§ **THE PROBLEM**: You are asked to filter the data below and copy every line holding "screenshot".

***** MATERIAL FOR THIS EXERCISE *****

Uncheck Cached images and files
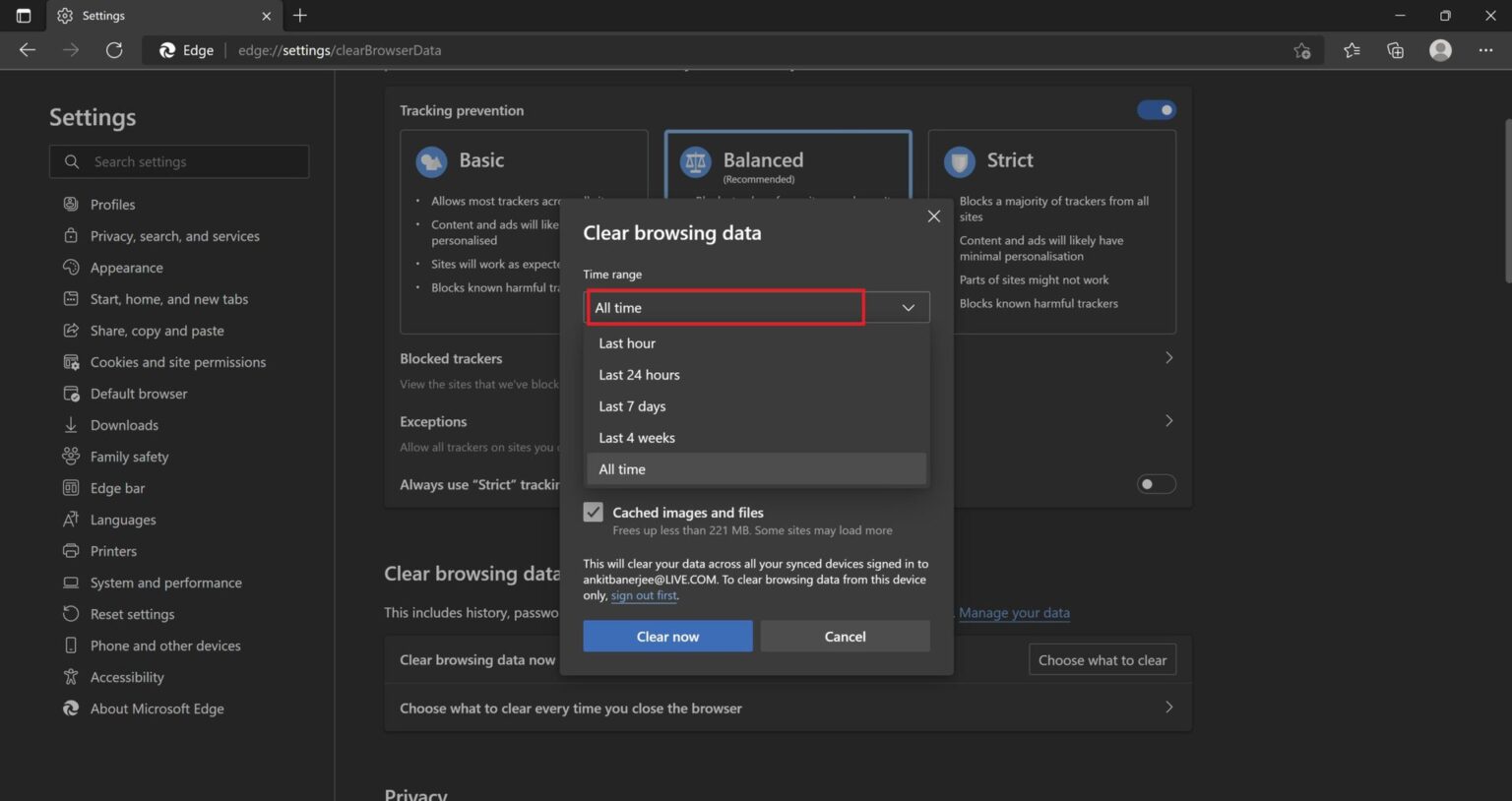Image resolution: width=1512 pixels, height=801 pixels. [x=593, y=512]
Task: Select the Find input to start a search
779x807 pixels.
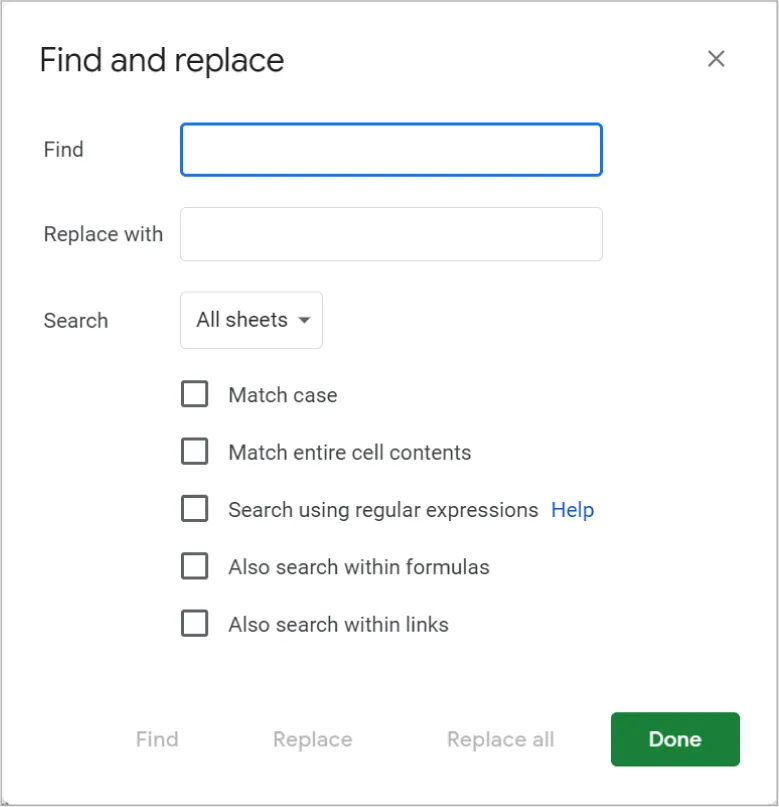Action: pyautogui.click(x=390, y=149)
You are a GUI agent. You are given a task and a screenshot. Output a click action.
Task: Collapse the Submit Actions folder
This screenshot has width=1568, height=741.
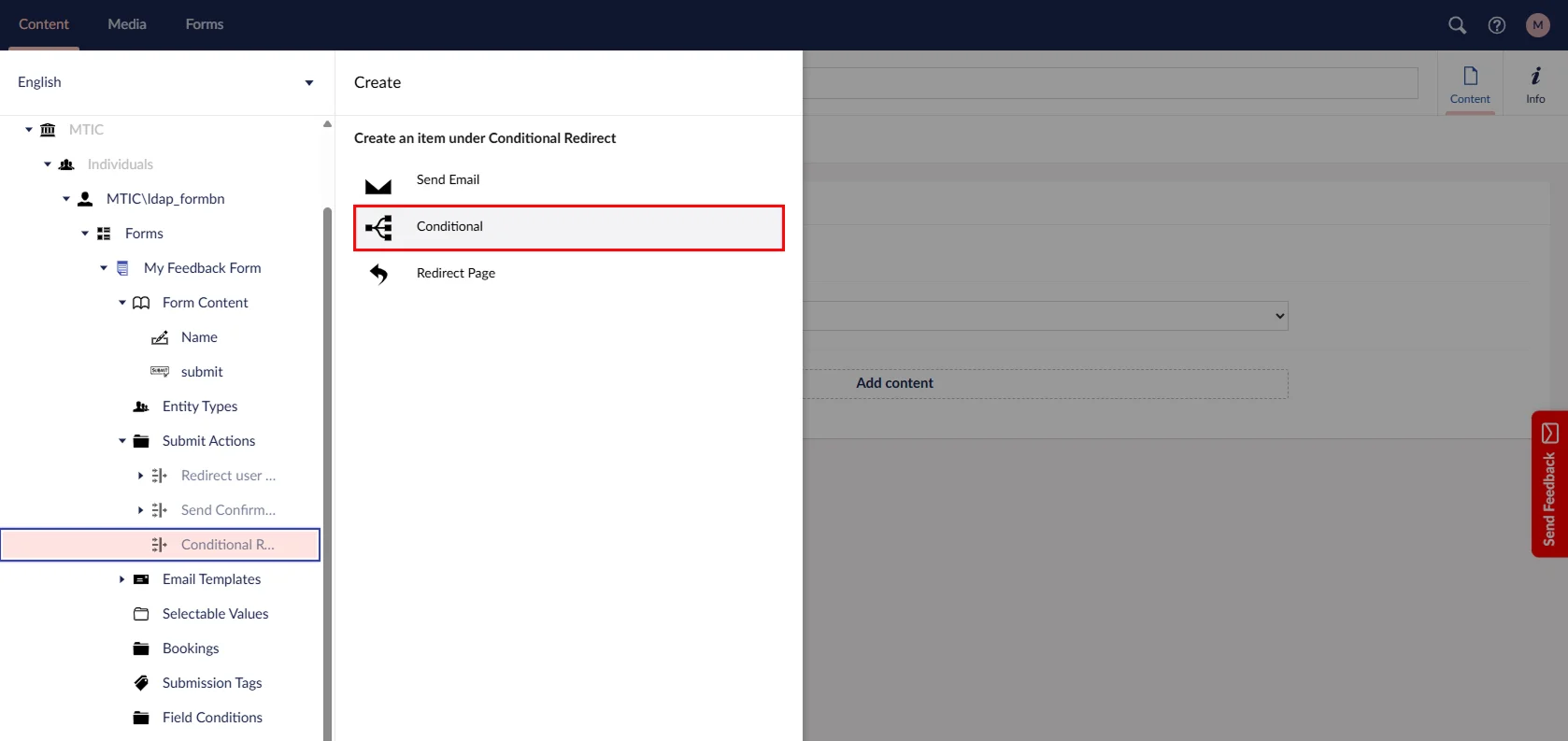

*****

§ **SOLVED EXERCISE**:
You are a GUI agent. You are given a task and a screenshot. Output a click action.
This screenshot has width=1568, height=741.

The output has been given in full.